One of the most substantial of Britten’s teenage works to have been rescued from oblivion is the Double Concerto in B minor for violin, viola and strings, which he composed between 9 March and 1 July 1932 in his penultimate year as a student at the RCM. The first movement was written in just two days, Britten’s diary entry for 10 March proudly noting: ‘I finish the first movement of my 2ble concerto in evening having written a lot.’ The following day he showed the music to Ireland, commenting in his diary that his teacher was ‘pretty pleased with my concerto so far’. On 17 March Britten reconsidered various aspects of the score: ‘I do some altering & a good deal of addition to my 1st mov. of concerto in morning.’ He was working on the slow movement between 18 and 21 March, and finished the finale on 4 May (the day he was informed he had won the unlikely sum of £13.13s from the award of the RCM’s Cobbett Prize). He then put the concerto to one side in order to devote his full attention to the composition of the Sinfonietta; the last diary entry relating to the unfinished piece comes on 1 July, when he revisited and completed the slow movement.

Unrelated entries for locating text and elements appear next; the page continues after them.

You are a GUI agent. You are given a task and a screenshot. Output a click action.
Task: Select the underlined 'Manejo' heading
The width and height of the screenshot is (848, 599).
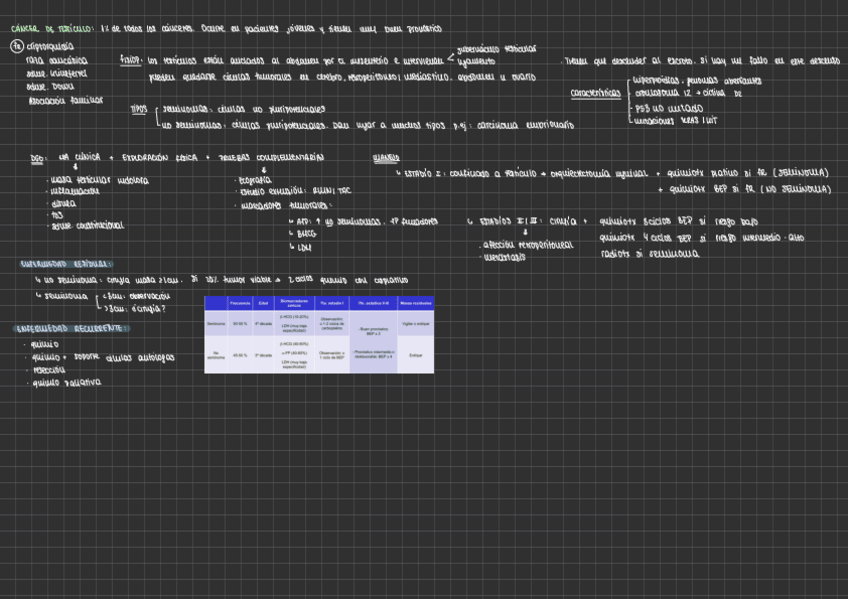point(386,157)
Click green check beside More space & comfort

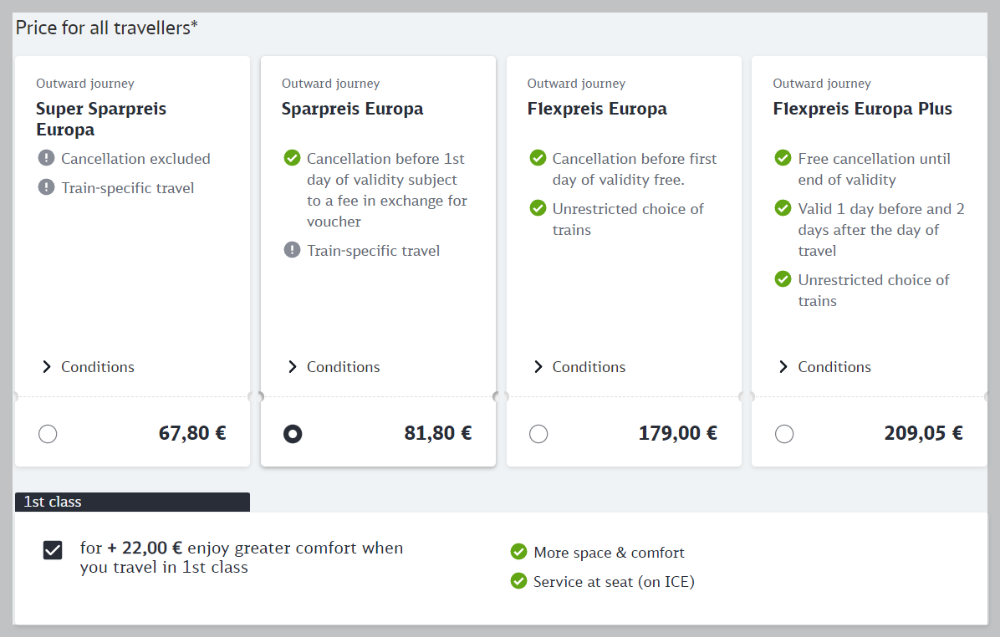click(518, 552)
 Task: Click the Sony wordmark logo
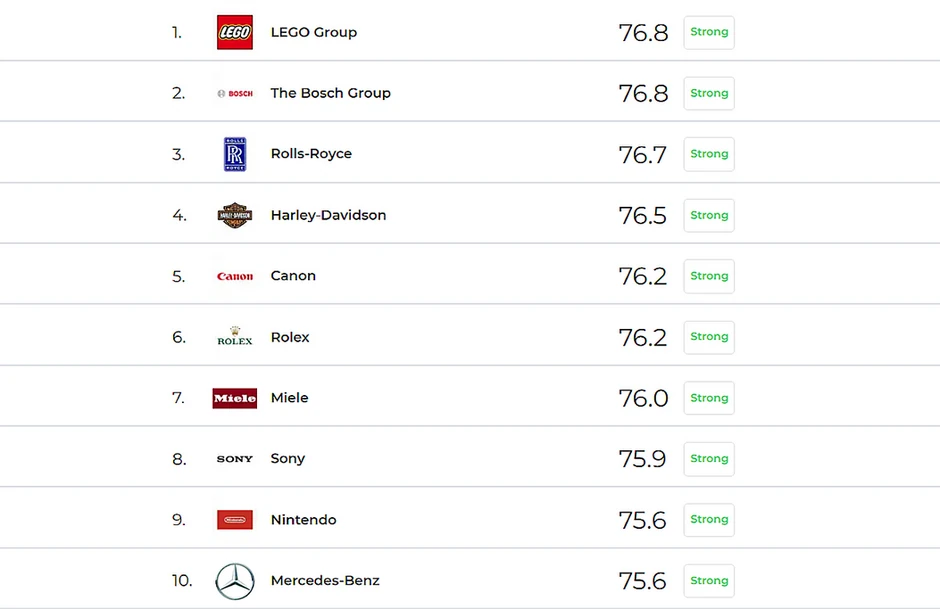(x=235, y=459)
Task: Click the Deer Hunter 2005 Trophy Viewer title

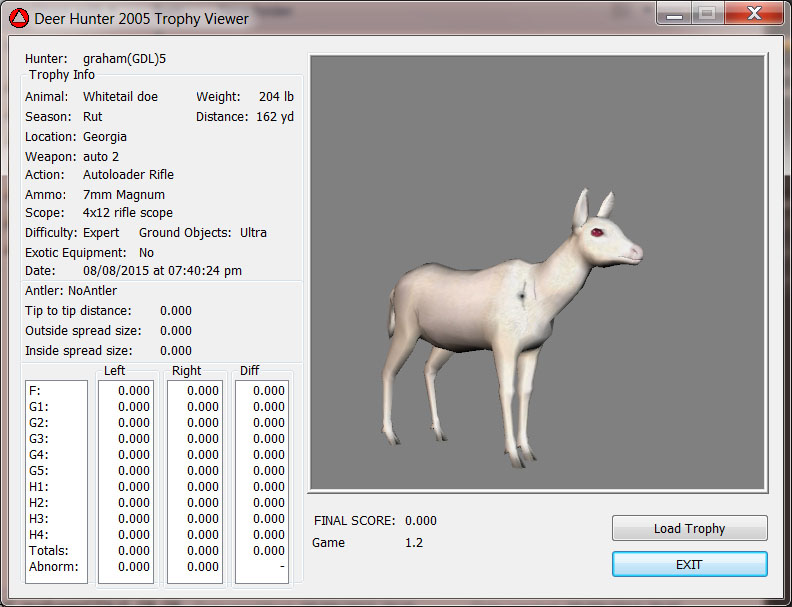Action: coord(142,18)
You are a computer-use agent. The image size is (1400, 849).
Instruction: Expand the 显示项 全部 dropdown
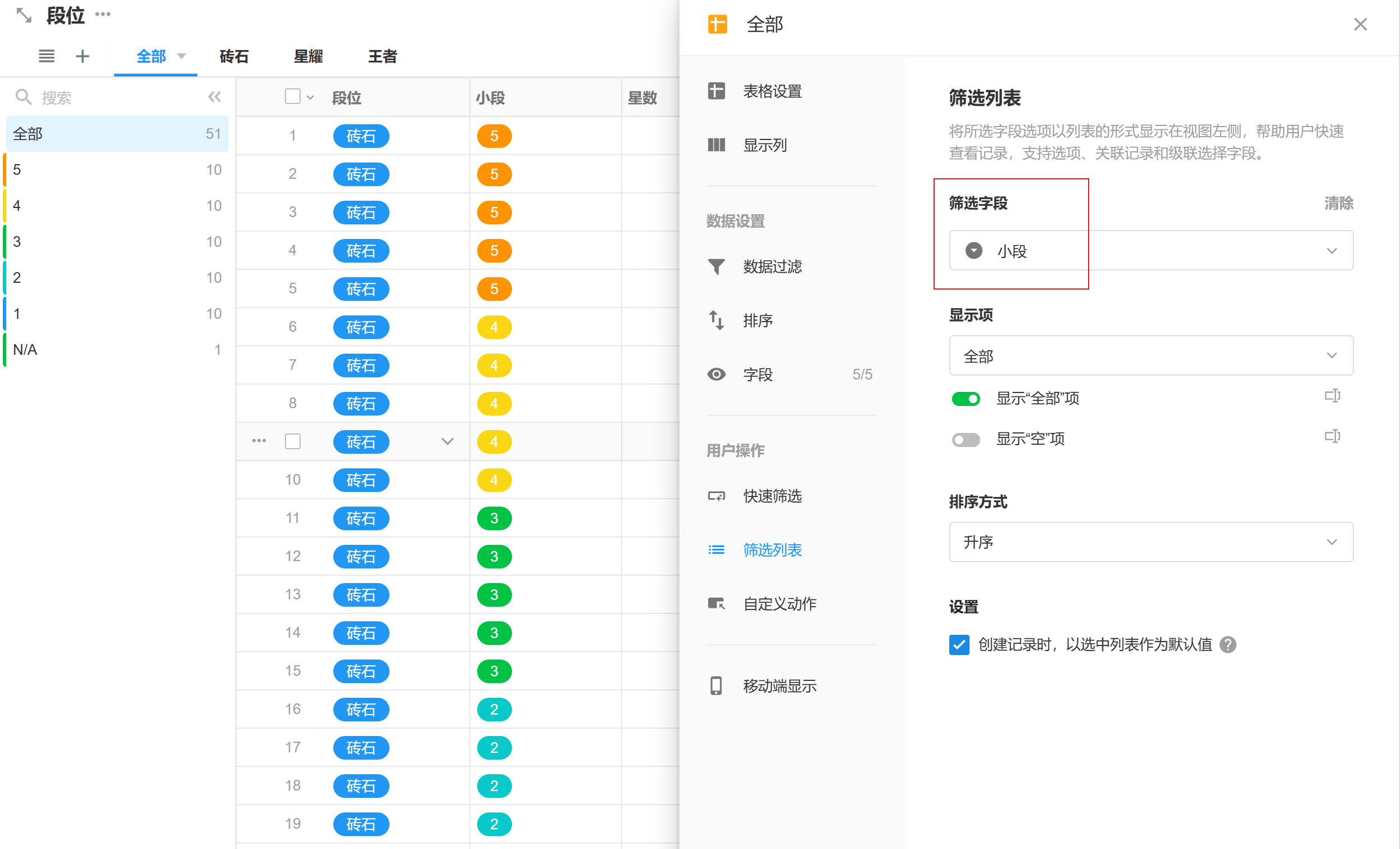1150,356
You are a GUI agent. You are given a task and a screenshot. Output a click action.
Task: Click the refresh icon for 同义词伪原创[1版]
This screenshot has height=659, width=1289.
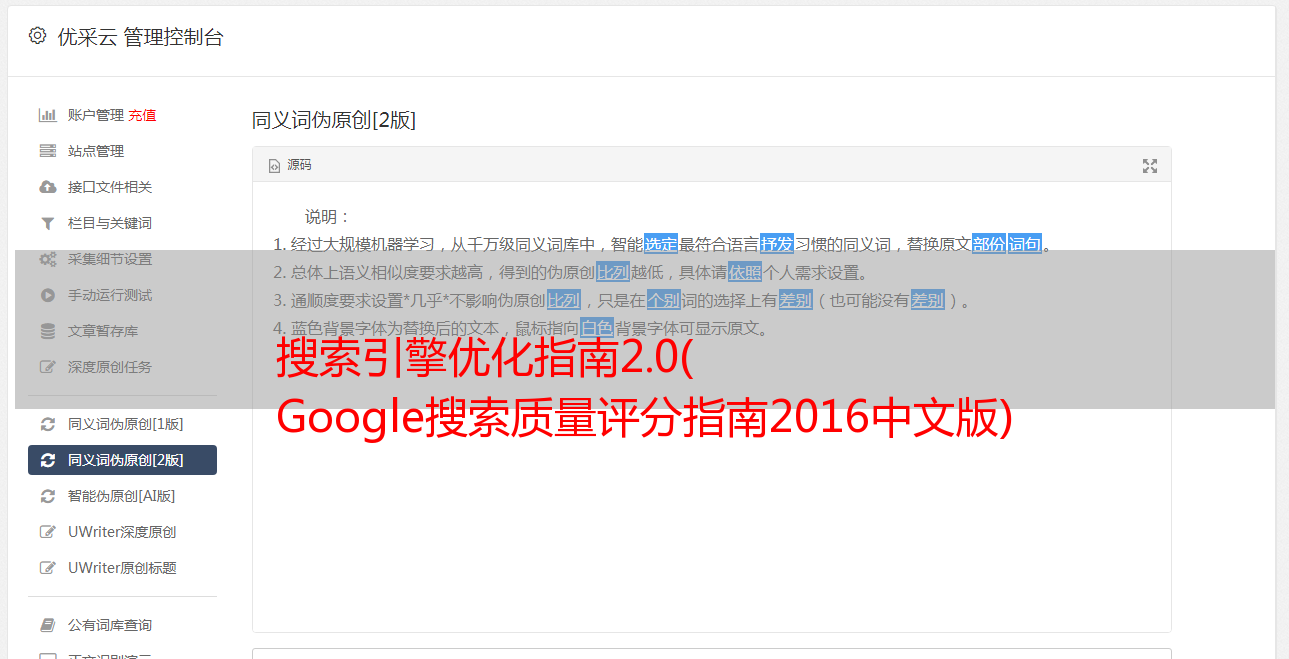click(x=47, y=424)
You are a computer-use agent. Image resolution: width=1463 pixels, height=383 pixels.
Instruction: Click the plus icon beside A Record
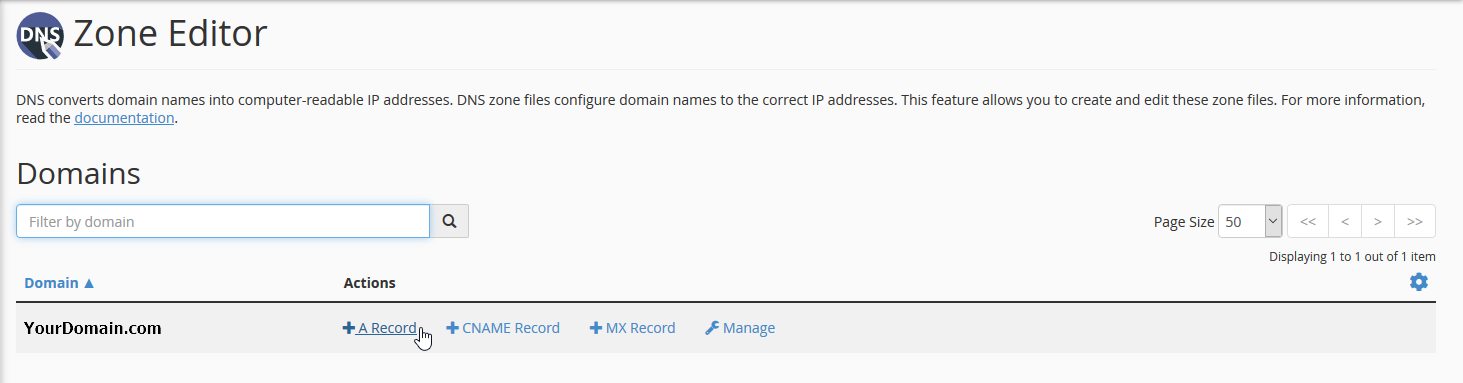pos(349,328)
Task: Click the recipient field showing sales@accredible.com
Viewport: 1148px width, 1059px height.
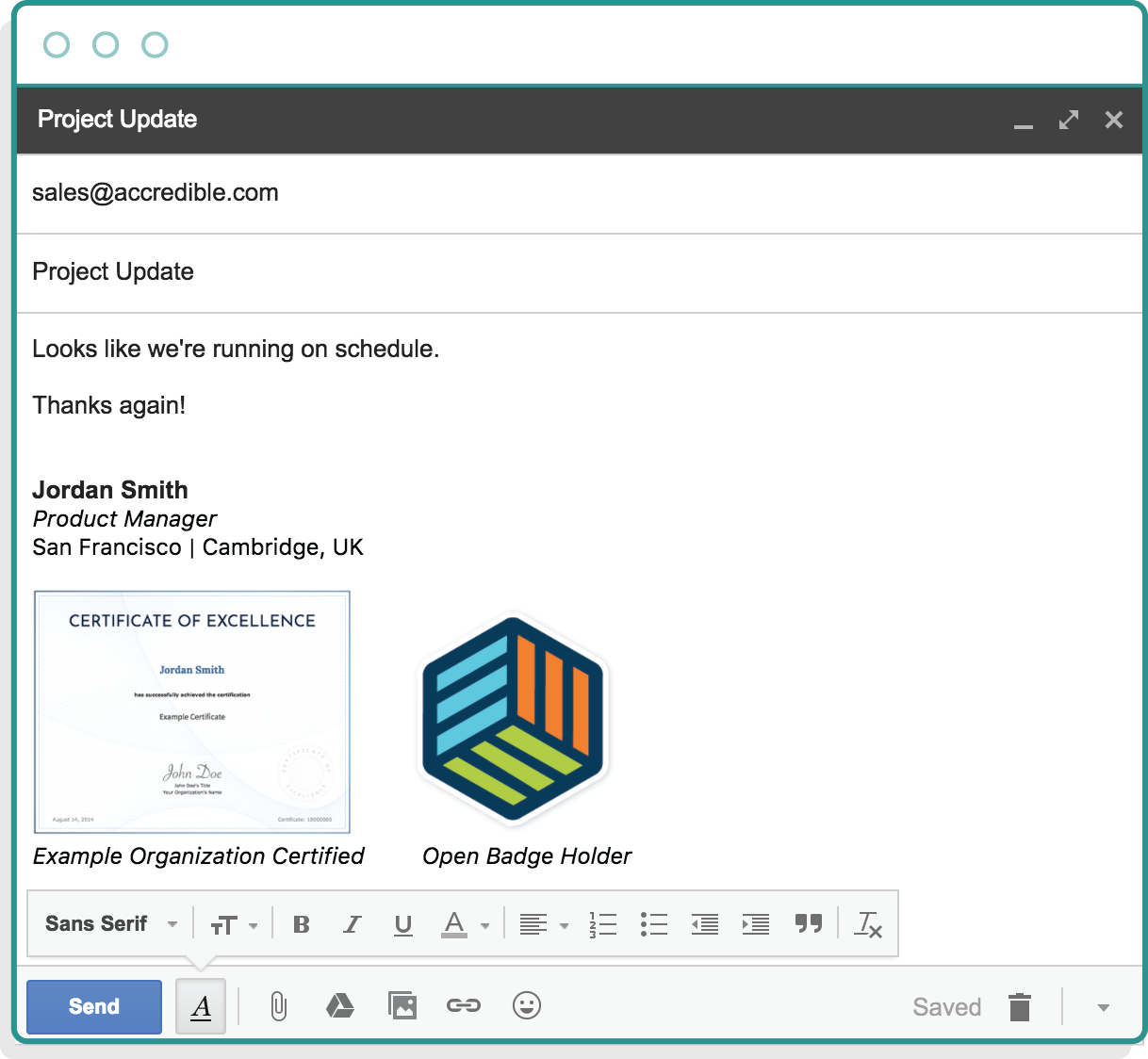Action: point(156,193)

The Double Concerto received its long-delayed first performance on 15 June 1997 as part of the fiftieth Aldeburgh Festival, with Katherine Hunka and Philip Dukes as soloists and the Britten–Pears Orchestra under Kent Nagano (who the following year conducted the premiere recording, for Erato, with the Hallé and soloists Gidon Kremer and Yuri Bashmet). Colin Matthews, who prepared the work’s full score from Britten’s short-score draft and commented that he found the manuscript to be ‘complete in practically every detail’, felt that the most likely explanation for the composer’s sudden abandonment of the project was his growing disaffection with the performance environment at the RCM. Certainly the experience of trying to rehearse his Sinfonietta was discouraging. Britten declared to his diary on 22 September: ‘I have never heard such an appalling row!’ Exactly one week later he wrote: ‘I got to RCM at 11.0 for the most execrable rehearsal of my Sinfonietta’ (several instrumentalists had failed to show up); on 13 October he suffered ‘the most atrocious of all rehearsals of my Sinfonietta … What an institution’. The next day he reported that ‘new arrangements are made that my Sinf. should sound less like anemic cats’.

But there is also evidence that Britten was unhappy with the musical quality of the Double Concerto. His first attempt at the slow movement (18 March) is described as ‘an unsatisfactory beginning’, and three days later he lamented: ‘Spent practically whole day writing a fatuous slow movement for my concerto—only 2/3rds of it.’ By the end of the month his frustration had grown acute: ‘Write more of last mov. of Concerto in morning—I shall tear that up soon’ (29 March); and on the day he finished drafting the finale (4 May) he concluded ‘I expect I shall scrap it all’ before signing off two days later with ‘I’m putting my Concerto away for a bit’.